Dopo circa mezz’ora salgono sul palco i The Warriors, e qui succede ciò che non ci si aspetta. Il genere che propongono, di per sé, non lascerebbe presagire nulla di buono in quanto ad originalità, ed invece… è una miscela fra l’hardcore di nuova scuola (vicino al metal-core), cori di massa in sottofondo (come, guarda caso, i Comeback Kid e molti altri prima di loro, sanno fare) e un po’ di crossover alla Rage Against The Machine. Veloci, decisi, convincenti e bravi animali da palco. La loro miscela è anche etnica, data la presenza di due componenti dai chiari tratti orientali e altrettanti dai tratti ispanici. Concludono la loro prestazione (decisamente sopra la media rispetto a quanto proposto sino ad ora) con la cover di “Bulls On Parade” dei sopracitati Rage Against The Machine, e la folla (o, almeno, parte di essa) è in delirio.
La scaletta ora prevede i Cancer Bats. Il gruppo canadese, forte dell’esperienza maturata (anche in Italia) durante questi anni, fra i quali spicca il tour come gruppo spalla per i Rise Against, suona veloce e convince.

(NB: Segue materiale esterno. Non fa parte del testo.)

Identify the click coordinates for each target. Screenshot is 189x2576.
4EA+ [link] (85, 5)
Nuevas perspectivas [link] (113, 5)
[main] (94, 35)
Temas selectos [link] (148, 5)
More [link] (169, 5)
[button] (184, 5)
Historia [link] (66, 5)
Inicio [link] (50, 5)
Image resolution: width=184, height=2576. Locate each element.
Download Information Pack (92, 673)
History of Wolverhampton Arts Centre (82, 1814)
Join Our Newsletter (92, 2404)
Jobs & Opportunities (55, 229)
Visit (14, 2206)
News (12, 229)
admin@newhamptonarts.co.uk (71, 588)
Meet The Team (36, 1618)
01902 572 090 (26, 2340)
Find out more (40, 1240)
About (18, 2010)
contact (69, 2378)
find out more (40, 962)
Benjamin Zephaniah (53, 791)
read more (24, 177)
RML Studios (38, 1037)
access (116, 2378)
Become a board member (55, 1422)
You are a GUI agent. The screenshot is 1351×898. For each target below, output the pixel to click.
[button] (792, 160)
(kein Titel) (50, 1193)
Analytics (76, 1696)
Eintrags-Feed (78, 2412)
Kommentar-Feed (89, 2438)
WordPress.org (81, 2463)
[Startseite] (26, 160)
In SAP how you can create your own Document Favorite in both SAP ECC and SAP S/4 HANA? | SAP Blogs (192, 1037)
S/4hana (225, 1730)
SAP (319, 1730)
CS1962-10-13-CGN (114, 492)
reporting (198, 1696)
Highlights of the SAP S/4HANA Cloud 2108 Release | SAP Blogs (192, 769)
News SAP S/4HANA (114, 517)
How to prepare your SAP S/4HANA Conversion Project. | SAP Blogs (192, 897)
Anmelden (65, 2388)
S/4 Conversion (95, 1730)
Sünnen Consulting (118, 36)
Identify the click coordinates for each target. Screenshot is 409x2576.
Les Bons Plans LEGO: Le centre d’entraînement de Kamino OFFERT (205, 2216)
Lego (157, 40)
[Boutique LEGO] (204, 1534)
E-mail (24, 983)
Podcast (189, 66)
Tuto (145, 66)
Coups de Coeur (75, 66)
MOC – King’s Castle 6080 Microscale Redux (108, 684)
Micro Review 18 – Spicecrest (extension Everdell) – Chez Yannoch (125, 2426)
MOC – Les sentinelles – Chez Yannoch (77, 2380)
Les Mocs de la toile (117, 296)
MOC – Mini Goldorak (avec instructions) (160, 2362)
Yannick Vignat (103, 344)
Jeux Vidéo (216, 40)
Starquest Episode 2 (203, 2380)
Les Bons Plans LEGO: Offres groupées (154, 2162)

Trasformando quella che è l’attesa del pubblico per i veri protagonisti della serata in un intermezzo piacevole e coinvolgente, si guadagnano il palco e fanno divertire.
Fra l’esibizione dei Cancer Bats, e quella dei Parkway Drive passa un po’ più tempo del solito. Segno, forse, che le cose migliori vanno fatte con più cura del normale. Devo confessare che quella dei Parkway Drive è stata una prestazione atipica. Uno dei pochi casi di gruppo che, seppur (ancora una volta personalmente) non mi esalti più di tanto su disco, dal vivo riesce a rendere molto di più. La folla è adeguatamente divisa fra loro e i Comback Kid, ma è indubbio che tutti partecipino alla “festa” e si lancino nel pogo scatenatosi al centro della pista del locale. Un concerto veramente ottimo che comincia con le parole del cantante “Good evening, we’re Parkway Drive. Let’s go.”, pronunciate in maniera seria e solenne, e che finisce con la gente che, sudata come in pochi altri casi, non vede l’ora di allontanarsi dalla prima fila per tutti le spinte che ha ricevuto. Parlare di tecnica, per gruppi del genere, è inutile. Ciò che è certo è che i Parkway Drive hanno mantenuto le alte aspettative che li attendevano.
Last but not least, signore e signori, i Comeback Kid. I canadesi, orfani da qualche mese del cantante, punto forte della band per il particolare timbre vocale, sembrano non rimpingerlo, nè farlo rimpingere più di tanto. E’ così che comincia uno dei concerti più attesi della stagione. Con “False Idols Falls” a scandire il battito del cuore dei presenti, e a comandarlo idealmente. Passando dai pezzi che hanno fatto la (breve, ma buona) storia dei Comeback Kid, da ambedue gli album precedenti a “Broadcasting”, album che, se su disco appare più “calmo” del solito, dal vivo diventa animato, veloce, persino violento alle volte. Durante tutto lo show il pubblico, salta, si agita, fa stage diving, pogo, moshipit e chi più ne ha più ne metta. Dopo circa 40 minuti, però, è tempo di chiudere, e così, con l’esecuzione di quella che è un po’ la “hit” del gruppo, “Wake the Dead”, finisce lo show. Non prima, però, di aver invitato tutto il pubblico a salire sul palco per una canzone corale.
Perché l’hardcore, si sa, è partecipazione.